Барри сделал попытку примирения. Он попросил Джейд зайти к нему на работу.
– Послушай, это же женитьба, а не просто случайная связь, которую можно в любой момент оборвать, – в голосе его одновременно звучали и грусть, и напыщенность, и нежность. Внезапно он поднялся и подошел к дивану, где сидела Джейд. Она обратила внимание, как сильно он хромает. В последнее время она так привыкла к этому, что уже перестала обращать внимание. – Мы ведь муж и жена и должны оставаться мужем и женой.
– У тебя был выбор. Ты выбрал «Хартли».
– Но у нас в семье никогда еще не было разводов. Никогда, – сказал Барри, с ужасом думая, как отнесется ко всей этой истории отец, что он скажет. Но главное – отец любит Джейд, она нужна ему. – Отец просто убьет меня.
– Ничего, он ведь выжил, когда я сказала, что лишила его внука, – это были жестокие слова. Скажи Барри как-нибудь иначе, вспомни он про нее, про них обоих, она бы могла еще что-то изменить. Но он думал только об отце.
– Ты сказала ему? – спросил Барри, бледнея. – Ты ему сказала?
– Не волнуйся, – Джейд поняла, что его беспокоит. – Он не изменит завещания. Компания будет твоей. И в конце концов, Барри; ведь это благодаря тебе ее некому больше оставить.
– Они требуют вернуть акции, – заявил Эдвин Холл неделю спустя.
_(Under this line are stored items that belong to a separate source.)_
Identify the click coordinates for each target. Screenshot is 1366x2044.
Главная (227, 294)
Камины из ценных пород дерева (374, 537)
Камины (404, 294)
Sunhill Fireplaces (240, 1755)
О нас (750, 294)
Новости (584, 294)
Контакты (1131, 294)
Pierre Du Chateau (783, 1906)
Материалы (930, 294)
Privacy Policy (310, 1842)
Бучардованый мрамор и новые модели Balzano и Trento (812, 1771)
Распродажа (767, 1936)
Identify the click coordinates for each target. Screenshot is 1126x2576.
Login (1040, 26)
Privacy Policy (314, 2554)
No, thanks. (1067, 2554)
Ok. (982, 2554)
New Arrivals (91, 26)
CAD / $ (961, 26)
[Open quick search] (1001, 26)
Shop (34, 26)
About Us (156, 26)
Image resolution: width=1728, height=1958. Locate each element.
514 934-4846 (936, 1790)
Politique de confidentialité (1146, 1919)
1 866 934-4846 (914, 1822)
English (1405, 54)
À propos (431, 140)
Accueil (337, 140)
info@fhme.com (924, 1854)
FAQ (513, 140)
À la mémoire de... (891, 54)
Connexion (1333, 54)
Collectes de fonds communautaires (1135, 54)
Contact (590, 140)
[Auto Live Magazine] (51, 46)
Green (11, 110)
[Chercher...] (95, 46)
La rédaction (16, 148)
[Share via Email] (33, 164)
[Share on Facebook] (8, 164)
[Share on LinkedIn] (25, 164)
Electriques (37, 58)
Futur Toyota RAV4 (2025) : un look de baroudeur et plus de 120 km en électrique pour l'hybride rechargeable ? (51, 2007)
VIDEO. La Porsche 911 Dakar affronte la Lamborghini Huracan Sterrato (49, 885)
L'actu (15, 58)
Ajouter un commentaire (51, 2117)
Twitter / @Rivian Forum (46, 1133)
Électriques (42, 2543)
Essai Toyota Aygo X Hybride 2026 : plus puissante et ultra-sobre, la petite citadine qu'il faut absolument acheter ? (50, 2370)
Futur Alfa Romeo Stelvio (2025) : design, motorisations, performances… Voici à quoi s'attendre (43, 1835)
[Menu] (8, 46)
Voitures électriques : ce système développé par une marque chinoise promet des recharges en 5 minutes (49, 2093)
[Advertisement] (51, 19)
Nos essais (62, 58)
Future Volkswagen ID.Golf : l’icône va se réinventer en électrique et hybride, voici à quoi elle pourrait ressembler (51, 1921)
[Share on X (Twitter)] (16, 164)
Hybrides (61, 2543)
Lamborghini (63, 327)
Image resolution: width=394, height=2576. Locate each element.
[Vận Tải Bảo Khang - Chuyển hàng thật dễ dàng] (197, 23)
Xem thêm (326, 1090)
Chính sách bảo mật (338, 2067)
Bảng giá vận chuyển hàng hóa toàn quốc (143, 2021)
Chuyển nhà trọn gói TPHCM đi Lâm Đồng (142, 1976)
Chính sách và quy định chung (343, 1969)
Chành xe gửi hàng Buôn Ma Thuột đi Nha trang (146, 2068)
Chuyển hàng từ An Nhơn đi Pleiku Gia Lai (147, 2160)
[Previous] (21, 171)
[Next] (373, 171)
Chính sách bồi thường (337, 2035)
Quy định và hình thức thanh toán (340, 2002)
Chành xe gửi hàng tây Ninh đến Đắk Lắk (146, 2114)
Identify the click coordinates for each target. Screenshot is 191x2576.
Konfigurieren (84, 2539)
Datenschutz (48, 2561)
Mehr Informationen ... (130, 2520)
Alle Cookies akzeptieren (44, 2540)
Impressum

Под «ними» он имел в виду семейство Хартли.
– Они мои, – твердо заявила Джейд. – Я их заработала. Херб сам это сказал.
Эдвин Холл пожал плечами:
– Таково условие вашего мужа.
– Я не прошу у него ни копейки, – возмутилась Джейд, хотя денег у нее не было. В то самое утро, как она оставила его, он закрыл их общий счет, где лежали и ее сбережения за все годы совместной жизни. – И алименты мне не нужны. И дом не нужен. Ничего. Но что мое, то мое. Это я заработала. К тому же, – добавила Джейд, – в первые два года, как мы поженились, мы жили на мои деньги. Так что хоть что-то мне причитается.
– Я поговорю с ними, – пообещал Эдвин Холл. Три дня спустя они снова встретились в его кабинете.
Сквозь стекла пробивалось солнце, и при свете его волосы адвоката казались совсем серебристыми.
– Они даже слышать не хотят, чтобы оставить акции вам. Это вообще не предмет переговоров. Их позиция состоит в том, что «Хартли» это семейная компания, а после развода вы перестаете быть членом семьи.
– Я не верну акции. Это моя собственность. – Джейд не собиралась отказываться от того, что принадлежало ей по праву, и была готова сражаться с семейством Хартли. После того как они с Барри расстались, свекор ни разу ей даже не позвонил. Молчала и Дорис Хартли, а ведь они говорили, что Джейд им, как родная дочь, которую они всегда хотели иметь. – Они сами дали мне эти акции. Они мои. Так им и скажите.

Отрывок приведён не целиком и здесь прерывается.